I’m humbly excited today to have received an email from Microsoft saying that I’m awarded MVP. The big change among the other times is the category which is Microsoft Azure. If you are an avid reader of my blog, you already knew that in my quick review of 2017 I shared my plan moving forward in 2018 which would strongly focus on Microsoft Azure.
How about SharePoint and Office 365? Well, almost of my work these days, and customers and people I’ve been working with look ahead to cloud transformation. That hardly pulls me from SharePoint and Office 365 areas to the new one. Approximately 15% of my work is still related to SharePoint though. I’m unsure if I will participate in joining Office 365 community but for sure I will still be helping my colleagues and every person who’d like to reach out to me for technical inquiry, speaking engagement or so forth.
A letter to the community
Unlike any other years in the renewal cycle, I’ve received a lot of emails regarding non-renewal MVP award with expressing unhappiness. Even some blames or give negative feedback to Microsoft for wrong evaluation or not recognizing their contributions.
I think the best moment of MVP is when you received it at the first or second year. You’d not even know why you were awarded. That moment would really reflect exactly to what you had in your blood – a passion. If you asked yourself at that time why you were contributing to your community for free, without getting paid, you’d never have an answer thanks to your passion.
MVP award perhaps is important and have an impact to people who use it for marketing and their personal business (to show it off to prospective customers during sale pitching. But would it prevent you from contributing to the community even if you are not renewed?
I’ve been receiving so many compliments from folks saying that I’m professional/an expert/a magician when they know I’m awarded MVP. That is my shame honestly. I know so many folks out there who are unsung, and much better than me. And I’m really inspired by those who leave the MVP award but still keep closely with the community (A few friends of mine who was not renewed, but spent time writing hundreds-page book and giving it free, or organizing many talks). Beyond, I got many emails asking how to become an MVP, and many requests to ask my to nominate them, and many requests to seek my approval to put me as a nominator. You know how I feel? It is a huge shame to be on such a situation.
Remember that MVP is just a recognized award by not only the community and people being in charge in technical community development at Microsoft. And if I remember correctly, Microsoft introduced a new evaluation process and criteria last year. There are some changes in how contribution is evaluated, and also categories of award. Once you follow Microsoft you’d have to follow the rules and your contribution must be met the criteria. Moreover, different markets require different level of contribution.
If you think Microsoft is not fair with you because they don’t award you for what you put your “free” effort for the community, you are completely fallen into your personal trap and you would lose your passion.

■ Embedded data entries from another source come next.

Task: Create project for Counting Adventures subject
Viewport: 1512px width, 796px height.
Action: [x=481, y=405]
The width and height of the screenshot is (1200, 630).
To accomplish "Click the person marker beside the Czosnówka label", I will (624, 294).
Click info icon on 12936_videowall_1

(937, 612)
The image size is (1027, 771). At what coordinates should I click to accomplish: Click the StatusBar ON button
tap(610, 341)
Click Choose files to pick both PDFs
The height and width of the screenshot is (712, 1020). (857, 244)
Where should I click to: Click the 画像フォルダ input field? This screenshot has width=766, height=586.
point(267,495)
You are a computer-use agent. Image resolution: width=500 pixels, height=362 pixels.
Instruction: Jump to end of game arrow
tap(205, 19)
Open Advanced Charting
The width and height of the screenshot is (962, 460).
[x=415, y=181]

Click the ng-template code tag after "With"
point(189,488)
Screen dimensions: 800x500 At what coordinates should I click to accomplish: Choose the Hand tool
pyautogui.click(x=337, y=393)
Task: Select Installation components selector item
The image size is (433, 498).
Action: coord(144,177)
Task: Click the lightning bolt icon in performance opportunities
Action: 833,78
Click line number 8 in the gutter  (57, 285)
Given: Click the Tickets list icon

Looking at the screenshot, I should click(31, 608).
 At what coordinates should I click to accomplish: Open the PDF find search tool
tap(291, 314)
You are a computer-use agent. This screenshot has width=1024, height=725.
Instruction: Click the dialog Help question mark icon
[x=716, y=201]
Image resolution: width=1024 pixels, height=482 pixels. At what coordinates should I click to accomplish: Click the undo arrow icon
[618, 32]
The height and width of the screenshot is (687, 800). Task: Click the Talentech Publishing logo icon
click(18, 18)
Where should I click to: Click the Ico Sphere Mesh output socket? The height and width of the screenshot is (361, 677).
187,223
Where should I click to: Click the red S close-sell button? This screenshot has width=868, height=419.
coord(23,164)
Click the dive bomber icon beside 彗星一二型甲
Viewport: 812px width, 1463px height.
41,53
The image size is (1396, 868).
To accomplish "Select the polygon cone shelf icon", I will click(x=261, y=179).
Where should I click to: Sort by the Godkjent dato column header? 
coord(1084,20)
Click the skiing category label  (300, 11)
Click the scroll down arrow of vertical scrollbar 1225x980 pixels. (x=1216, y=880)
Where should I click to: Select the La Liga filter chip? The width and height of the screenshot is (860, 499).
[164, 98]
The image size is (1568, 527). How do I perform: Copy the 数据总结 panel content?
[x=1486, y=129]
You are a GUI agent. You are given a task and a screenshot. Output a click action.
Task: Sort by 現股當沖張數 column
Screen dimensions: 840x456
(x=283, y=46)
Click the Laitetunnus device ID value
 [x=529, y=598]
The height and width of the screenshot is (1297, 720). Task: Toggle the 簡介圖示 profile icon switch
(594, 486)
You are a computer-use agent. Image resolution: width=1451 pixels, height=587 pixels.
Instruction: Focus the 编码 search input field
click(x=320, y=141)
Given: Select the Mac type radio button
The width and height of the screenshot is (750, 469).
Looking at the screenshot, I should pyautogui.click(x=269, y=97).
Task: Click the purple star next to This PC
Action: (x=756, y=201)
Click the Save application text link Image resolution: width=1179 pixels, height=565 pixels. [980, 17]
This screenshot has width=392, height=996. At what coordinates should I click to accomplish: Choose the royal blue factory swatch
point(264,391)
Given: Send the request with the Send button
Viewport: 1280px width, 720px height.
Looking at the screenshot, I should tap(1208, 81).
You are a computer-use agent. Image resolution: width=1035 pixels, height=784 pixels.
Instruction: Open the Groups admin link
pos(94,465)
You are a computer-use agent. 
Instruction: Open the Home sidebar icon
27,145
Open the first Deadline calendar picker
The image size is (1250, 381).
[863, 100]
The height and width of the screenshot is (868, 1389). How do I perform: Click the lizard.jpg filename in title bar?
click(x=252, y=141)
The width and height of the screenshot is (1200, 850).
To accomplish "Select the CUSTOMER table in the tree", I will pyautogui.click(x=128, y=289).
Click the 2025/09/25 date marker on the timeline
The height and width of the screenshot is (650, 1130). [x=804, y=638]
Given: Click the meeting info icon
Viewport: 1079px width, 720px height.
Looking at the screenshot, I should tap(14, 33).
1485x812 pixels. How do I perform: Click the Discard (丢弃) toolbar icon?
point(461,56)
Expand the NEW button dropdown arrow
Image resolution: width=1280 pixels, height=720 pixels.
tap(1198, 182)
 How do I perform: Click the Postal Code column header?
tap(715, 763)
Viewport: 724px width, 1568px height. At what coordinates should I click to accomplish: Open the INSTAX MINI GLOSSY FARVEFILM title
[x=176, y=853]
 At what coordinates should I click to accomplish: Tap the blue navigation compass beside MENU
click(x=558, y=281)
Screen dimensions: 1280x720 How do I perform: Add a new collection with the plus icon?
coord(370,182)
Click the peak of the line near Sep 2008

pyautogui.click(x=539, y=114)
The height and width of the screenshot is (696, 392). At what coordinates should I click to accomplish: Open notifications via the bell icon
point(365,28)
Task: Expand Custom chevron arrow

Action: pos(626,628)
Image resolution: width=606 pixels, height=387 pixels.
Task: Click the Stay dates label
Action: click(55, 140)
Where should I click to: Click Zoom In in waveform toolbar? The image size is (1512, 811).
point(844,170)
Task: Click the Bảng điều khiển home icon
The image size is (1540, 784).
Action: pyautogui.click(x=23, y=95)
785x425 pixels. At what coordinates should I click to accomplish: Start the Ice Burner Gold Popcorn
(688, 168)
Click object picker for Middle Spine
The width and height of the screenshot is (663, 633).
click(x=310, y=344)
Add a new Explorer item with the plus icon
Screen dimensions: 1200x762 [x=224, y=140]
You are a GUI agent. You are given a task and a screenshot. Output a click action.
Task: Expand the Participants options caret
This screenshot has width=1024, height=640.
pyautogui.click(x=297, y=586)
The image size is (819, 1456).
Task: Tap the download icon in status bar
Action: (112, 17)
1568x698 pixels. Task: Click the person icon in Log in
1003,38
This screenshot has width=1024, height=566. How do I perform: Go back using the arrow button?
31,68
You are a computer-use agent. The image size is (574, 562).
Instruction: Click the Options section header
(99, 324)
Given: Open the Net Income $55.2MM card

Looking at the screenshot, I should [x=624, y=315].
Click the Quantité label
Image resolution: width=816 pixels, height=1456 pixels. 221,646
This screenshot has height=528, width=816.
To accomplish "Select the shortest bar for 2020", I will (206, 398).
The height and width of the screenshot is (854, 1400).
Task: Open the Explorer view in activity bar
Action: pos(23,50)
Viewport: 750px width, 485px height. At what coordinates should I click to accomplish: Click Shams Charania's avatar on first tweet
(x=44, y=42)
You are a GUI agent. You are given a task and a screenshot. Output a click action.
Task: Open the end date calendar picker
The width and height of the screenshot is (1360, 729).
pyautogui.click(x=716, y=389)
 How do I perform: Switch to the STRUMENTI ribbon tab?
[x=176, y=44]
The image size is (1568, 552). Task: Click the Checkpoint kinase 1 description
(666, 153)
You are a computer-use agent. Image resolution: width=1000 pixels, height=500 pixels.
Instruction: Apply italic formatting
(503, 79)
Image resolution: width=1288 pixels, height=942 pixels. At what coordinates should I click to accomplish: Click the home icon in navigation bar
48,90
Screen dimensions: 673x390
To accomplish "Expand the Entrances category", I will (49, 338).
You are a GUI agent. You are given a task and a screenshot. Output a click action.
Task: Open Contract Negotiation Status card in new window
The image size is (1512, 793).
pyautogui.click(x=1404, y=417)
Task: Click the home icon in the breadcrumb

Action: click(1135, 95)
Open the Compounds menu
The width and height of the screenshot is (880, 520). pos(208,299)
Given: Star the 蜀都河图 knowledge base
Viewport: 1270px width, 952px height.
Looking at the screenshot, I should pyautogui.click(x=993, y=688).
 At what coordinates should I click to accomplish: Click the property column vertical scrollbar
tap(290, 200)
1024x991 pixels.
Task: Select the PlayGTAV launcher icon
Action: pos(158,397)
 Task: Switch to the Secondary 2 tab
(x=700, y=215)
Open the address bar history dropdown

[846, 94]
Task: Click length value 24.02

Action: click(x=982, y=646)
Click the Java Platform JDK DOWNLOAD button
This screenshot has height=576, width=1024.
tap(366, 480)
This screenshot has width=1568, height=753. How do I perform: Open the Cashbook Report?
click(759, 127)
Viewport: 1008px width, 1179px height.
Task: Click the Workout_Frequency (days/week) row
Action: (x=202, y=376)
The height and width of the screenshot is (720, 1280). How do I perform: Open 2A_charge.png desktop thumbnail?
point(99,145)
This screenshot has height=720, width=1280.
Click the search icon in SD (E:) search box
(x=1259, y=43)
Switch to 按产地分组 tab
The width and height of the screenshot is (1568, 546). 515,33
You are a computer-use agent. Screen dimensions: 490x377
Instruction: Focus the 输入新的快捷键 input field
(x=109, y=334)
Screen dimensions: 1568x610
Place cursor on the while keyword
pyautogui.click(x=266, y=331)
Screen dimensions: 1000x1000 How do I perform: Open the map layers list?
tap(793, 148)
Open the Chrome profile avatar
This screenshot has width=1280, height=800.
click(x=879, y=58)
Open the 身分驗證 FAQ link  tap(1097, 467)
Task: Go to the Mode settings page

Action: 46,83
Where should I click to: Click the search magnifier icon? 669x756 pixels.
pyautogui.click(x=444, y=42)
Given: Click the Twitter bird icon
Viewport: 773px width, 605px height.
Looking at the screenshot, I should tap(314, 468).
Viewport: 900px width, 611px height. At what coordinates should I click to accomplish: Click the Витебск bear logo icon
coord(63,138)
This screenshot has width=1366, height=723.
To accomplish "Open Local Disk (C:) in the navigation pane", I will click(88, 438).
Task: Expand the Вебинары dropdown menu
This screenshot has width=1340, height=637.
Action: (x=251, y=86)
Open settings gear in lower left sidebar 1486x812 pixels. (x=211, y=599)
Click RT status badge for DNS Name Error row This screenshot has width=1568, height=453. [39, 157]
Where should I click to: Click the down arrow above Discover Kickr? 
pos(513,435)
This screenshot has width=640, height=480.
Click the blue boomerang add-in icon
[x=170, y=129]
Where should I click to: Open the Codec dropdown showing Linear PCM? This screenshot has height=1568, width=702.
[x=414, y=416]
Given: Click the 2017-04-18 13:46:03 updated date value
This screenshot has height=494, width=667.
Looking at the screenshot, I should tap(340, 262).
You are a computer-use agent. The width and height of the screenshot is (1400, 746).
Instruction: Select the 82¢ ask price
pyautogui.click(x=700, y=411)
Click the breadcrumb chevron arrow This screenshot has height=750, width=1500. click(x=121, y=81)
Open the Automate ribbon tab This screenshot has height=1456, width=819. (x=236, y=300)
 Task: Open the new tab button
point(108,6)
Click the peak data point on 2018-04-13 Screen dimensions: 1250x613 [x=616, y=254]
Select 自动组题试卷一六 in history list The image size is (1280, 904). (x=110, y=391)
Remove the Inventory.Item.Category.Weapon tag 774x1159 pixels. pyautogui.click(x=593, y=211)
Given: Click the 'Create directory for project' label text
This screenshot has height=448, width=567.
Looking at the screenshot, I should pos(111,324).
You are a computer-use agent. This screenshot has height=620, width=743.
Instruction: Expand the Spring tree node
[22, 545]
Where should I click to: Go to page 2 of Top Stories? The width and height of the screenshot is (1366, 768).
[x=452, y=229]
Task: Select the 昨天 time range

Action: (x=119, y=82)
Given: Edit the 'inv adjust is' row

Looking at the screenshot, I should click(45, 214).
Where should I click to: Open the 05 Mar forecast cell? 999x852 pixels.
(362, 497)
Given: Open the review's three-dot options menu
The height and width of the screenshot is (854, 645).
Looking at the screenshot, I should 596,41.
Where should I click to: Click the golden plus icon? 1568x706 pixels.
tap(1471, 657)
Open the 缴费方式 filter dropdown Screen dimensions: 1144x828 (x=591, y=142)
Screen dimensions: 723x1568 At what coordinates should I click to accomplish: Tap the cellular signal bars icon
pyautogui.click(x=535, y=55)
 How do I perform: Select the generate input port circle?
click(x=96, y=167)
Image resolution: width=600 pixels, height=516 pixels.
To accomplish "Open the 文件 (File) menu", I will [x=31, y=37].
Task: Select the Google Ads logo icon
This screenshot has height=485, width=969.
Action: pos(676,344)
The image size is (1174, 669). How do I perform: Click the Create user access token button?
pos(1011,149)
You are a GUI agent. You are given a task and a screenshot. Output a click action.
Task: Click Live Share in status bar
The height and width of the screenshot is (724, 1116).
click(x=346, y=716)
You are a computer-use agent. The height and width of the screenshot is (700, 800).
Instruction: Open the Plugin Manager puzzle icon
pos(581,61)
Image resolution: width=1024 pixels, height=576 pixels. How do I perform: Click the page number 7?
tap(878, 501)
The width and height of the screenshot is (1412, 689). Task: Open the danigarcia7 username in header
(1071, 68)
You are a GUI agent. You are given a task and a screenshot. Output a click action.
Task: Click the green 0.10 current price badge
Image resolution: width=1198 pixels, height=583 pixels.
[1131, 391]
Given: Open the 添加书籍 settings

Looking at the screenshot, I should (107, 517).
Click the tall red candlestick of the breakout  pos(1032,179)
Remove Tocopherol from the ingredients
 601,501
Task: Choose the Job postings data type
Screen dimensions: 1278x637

Treat MVP as a powerful transmission to boost and accelerate your passion of continuous learning and continuous sharing. Don’t treat it something which demotivates you in life.
To me personally, I don’t mind if someone being an MVP or not, I value diverse opinions and every single contribution you have make in whether your blog, speaking, book or anywhere I can have access to read. And I appreciative and learn every piece of them from you.
Let’s be an MVP in the community’s eyes
I think being an MVP is an amazing experience. I would like to thank my peer MVPs, the community program manager and the Microsoft product teams for supporting and being with the community for years. I’m looking forward to contributing and engaging more into the community in the new year ahead.